◎バーナデット・ロバーツの第三夜-4
(2006-09-03)
『この10日ばかり後にビッグ・サーの修道院で静修をしました。その二日目の午後遅く、海を見下ろす丘に立っていた時、かもめが一羽風に乗って滑るように飛んできました。私はそれを生れて初めて見るように眺めました。まるで催眠術にかかったようで、かもめと私の区別がなく、私が飛んでいるのを見ているようでした。
しかし区別がないというだけではない何か、本当に美しく未知の何かがそこにありました。そののち私は修道院の後ろの松林の丘に目を転じましたが、やはり自他の区分がなく、一つ一つのものと風景全体をとおって、「何か」が流れていました。すべてのものが合わされた「一なること」を見るのは、まるで特殊な立体鏡をのぞいているようでした。
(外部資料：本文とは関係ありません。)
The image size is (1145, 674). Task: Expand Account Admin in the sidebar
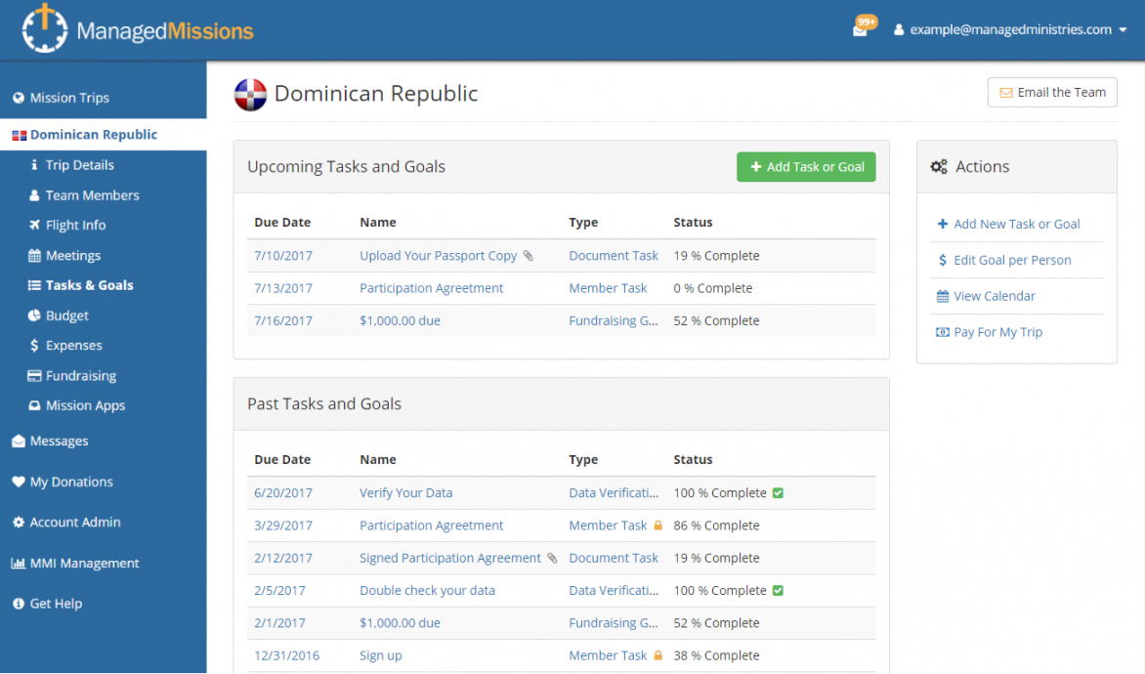(74, 523)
そこで私は、ああ神はどこにもいるというのは、このことなのだと思ったのです。』
(自己喪失の体験/バーナデット・ロバーツ/紀伊國屋書店P26から引用)
カモメと私の区別のない体験は、荘周胡蝶の夢と同じである。荘周胡蝶の夢とは、荘周が夢の中で胡蝶と化して楽しく飛び回り、自分は胡蝶なのか荘周自身なのか、区別できなくなったという故事。自己というものがなくなりつつある過程の中で、神が自己の側に到来・浸透しつつある段階において、この状態が、起きていることに注目したい。荘周は、老荘の荘子のこと。
また自他の区別がない見方において、はじめて「神がどこにでもいる」ということを実証、納得するものだということがわかる。「神がどこにでもいる」は、ちょっと爽快で高揚した、しみじみとした気分の時には感ずることがあるものだが、ホンチャンの「神がどこにでもいる」実感は、このレベルで初めて出てくるものなのだろう。
そして、すべてのものが、本当に美しく未知で、初めて見る見知らぬものであるという印象。これぞ、自他と区別のない「見方」で特有の印象なのだと思う。この辺がバーナデット・ロバーツの体験が正統的なものであるという証左だと感じる。
蛇足だが、龍も天使も出て来ていないことにお気づきと思います。